Capital One (COF) is on to something with its new Quicksilver credit card. No, I'm not talking about the mild use of profanity in ad campaigns (we've all seen how well that plays out). I'm referring, instead, to the idea that big-bonus, needlessly complex credit card rewards program are likely to become a thing of the past.
In a recent interview, Capital One executives explained that it launched Quicksilver, which offers 1.5% back on all purchases, after research revealed customers wanted more straightforward loyalty programs that forgo reward caps and spending bonuses. (The card effectively replaces Capital One Cash, which gave 1% back on all purchases and then a 50% bonus on whatever cardholders earned during the year on the anniversary of activation.)

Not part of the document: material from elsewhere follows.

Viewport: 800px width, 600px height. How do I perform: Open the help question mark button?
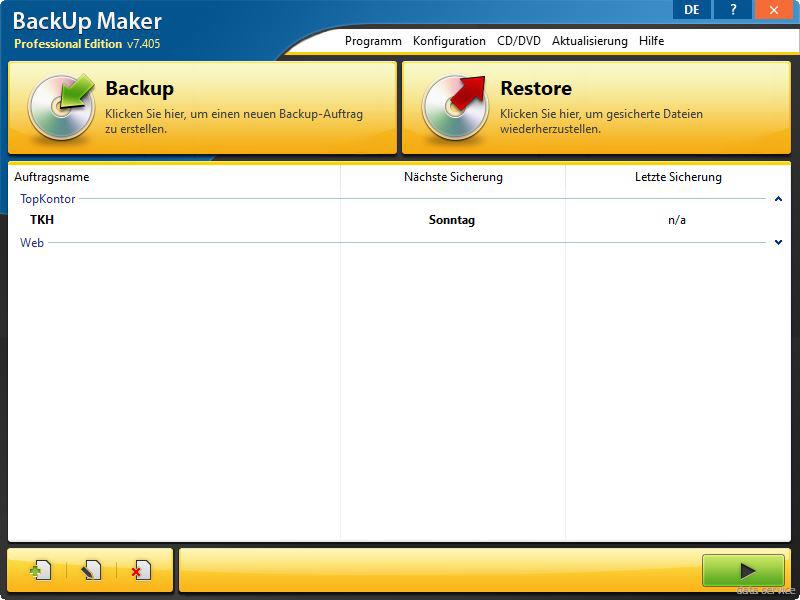pos(732,10)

Credit card rewards programs have never been particularly accessible, but they became increasingly complicated during the cash-back craze circa 2010. Issuers recognize consumers are likely to opt for a card that advertises the best return of rewards, but big cash back on all purchases isn't exactly a good business proposition.
Costs are often mitigated by applying a big, flashy earnings percentage (typically 5%) to a particular spending category. But retail reporter Matt Brownell does a good job of highlighting why this tactic lacks broad consumer appeal in an article on Daily Finance (pointedly titled "The Worst Thing About Rewards Cards and How to Fix It"):
I recently got an email from Bank of America encouraging me to sign up for its BankAmericard Cash Rewards Card. It looked like a good offer. I could get a $100 bonus just for spending $500 in the first 90 days, and any rewards I redeemed into my Bank of America checking account would be boosted by an additional 10 percent. It also provides 2 percent cash-back on grocery purchases year-round, which would fit in nicely with my existing spending habits (and would encourage me to cook rather than dine out).There's just one problem: The card's marquee cash-back category, with a 3 percent reward rate year-round, is gas. I live in New York City. And like many New Yorkers, I don't drive.

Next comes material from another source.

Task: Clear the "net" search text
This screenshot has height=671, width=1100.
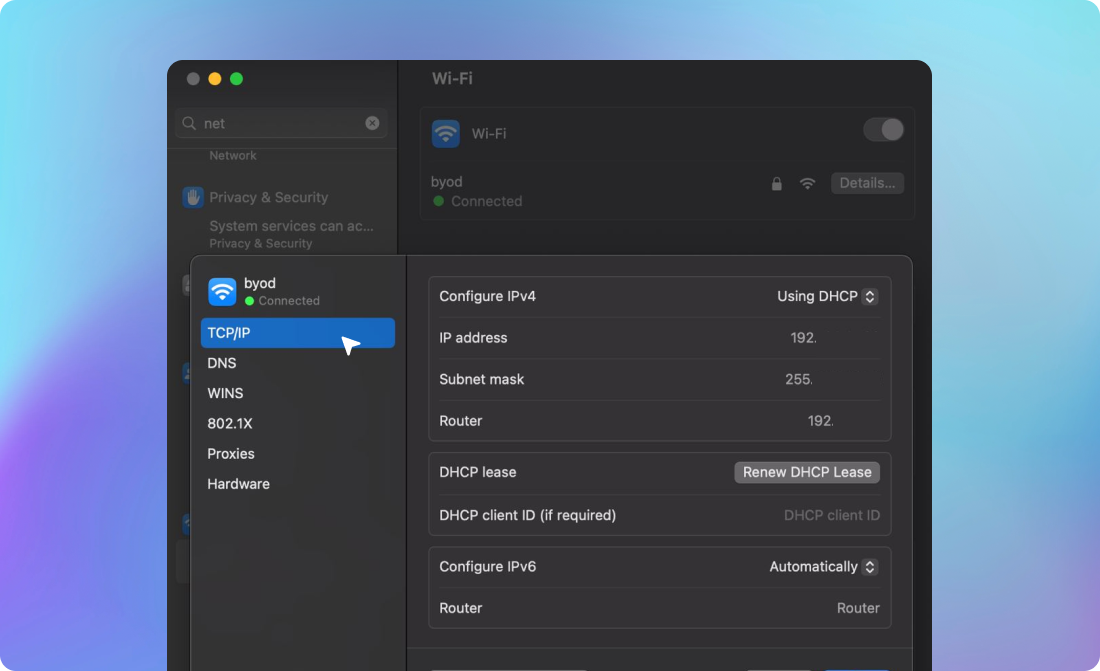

To avoid alienating prospective cardholders, Brownell suggests letting them customize bonus categories a la the U.S. Bank Cash+Card. This fix may be a marked improvement for consumers (though some may not want, or be able, to commit to spend on certain categories). But it could easily create a logistics/expense-containment nightmare for most financial firms.

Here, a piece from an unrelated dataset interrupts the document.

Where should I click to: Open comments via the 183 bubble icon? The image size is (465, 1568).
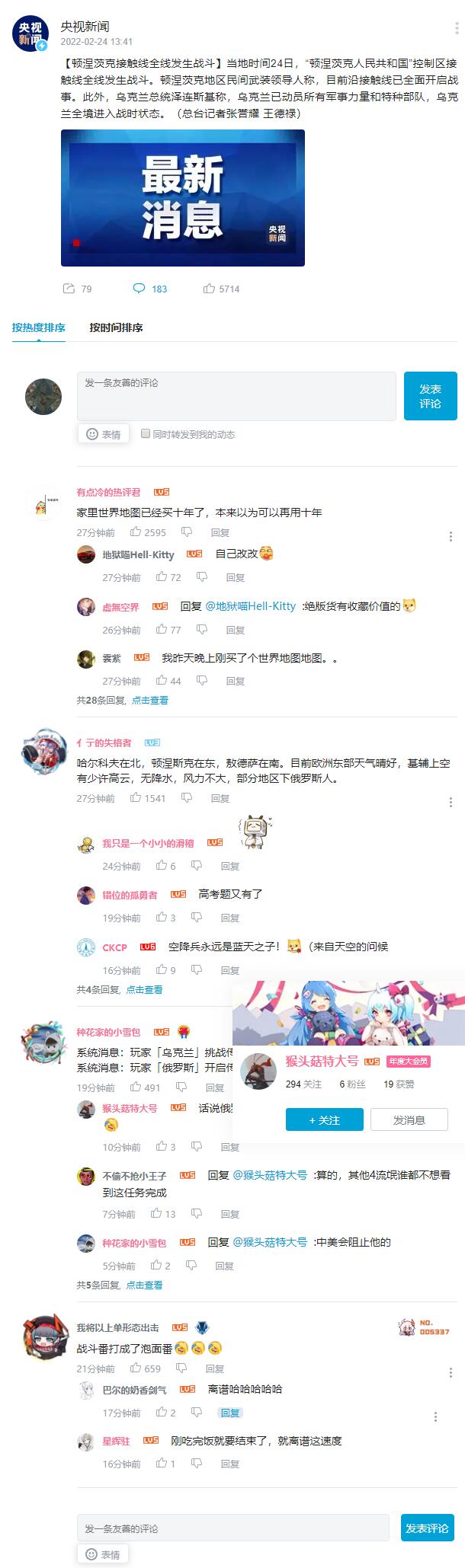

One tactic some issuers have used, in terms of broadening appeal and, I suspect, managing costs, is to offer 5% cash back on rotating categories. But these programs, too, can ultimately prove underwhelming.
For one, cardholders are typically required to enroll each quarter to be eligible for the big bonus, which creates a completely unnecessary point of friction for consumers. (The official word from Discover and Chase, which both offer popular cash-back cards with rotating 5% categories, is that enrollment is required as a means of engagement, something readers familiar with my past columns will know I think banking could use less of.)
Secondly, categories change not just from quarter to quarter, but also from year to year. So, for example, Chase cardholders who signed up for the Freedom card in 2012 thinking they would get 5% cash back on groceries at some point in 2013 were sorely disappointed. Similarly, Discover More cardholders who got cash back on airfare/hotels in 2011 didn't have the same opportunity in 2012. (I'm not sure how prospective cardholders gauge whether Discover's It card, which replaced the More card in January, is right for them, since the issuer is using terms like "Fresh for Spring" and "Summer Fun" to describe 2014's quarterly categories.)
These fluctuations and requirements can frustrate consumers. They get the sense that their issuer is trying to take advantage of them, and they don't like having to spend hours to maximize rewards. To paraphrase a popular Internet meme, no one has time for that.
Bottom line, 5% as a selling point is highly overrated. It's also increasingly unsustainable.
In a blog post for Bank Innovation, Brett King of Moven predicts smartphones will drive credit card rewards programs to extinction. "As smartphone usage increases rewards becomes easier and easier to redeem, there will be a decrease in the net number of customers who no longer claim rewards, and therefore marginal profitability will be hammered," he writes.
Furthermore, a big source of funding for banks' credit card reward programs the interest paid on purchases could shrink as consumers become more financially responsible and pay their balances in full.
"In the era of the quantified self the self-aware customer won't make spending decisions based on cash-back, miles or trinkets offered they'll make spending decisions based on whether they can afford to make a purchase," King writes.
I'm not so sure Americans will ever wean themselves off of credit enough to make rewards programs a thing of the past. As this other Daily Finance article explains, credit card debt is falling, but it's still very high.
I do agree, however, that big cash-back categories will become increasingly difficult to execute, making straightforward rewards programs a clearer value proposition for financial firms and consumers.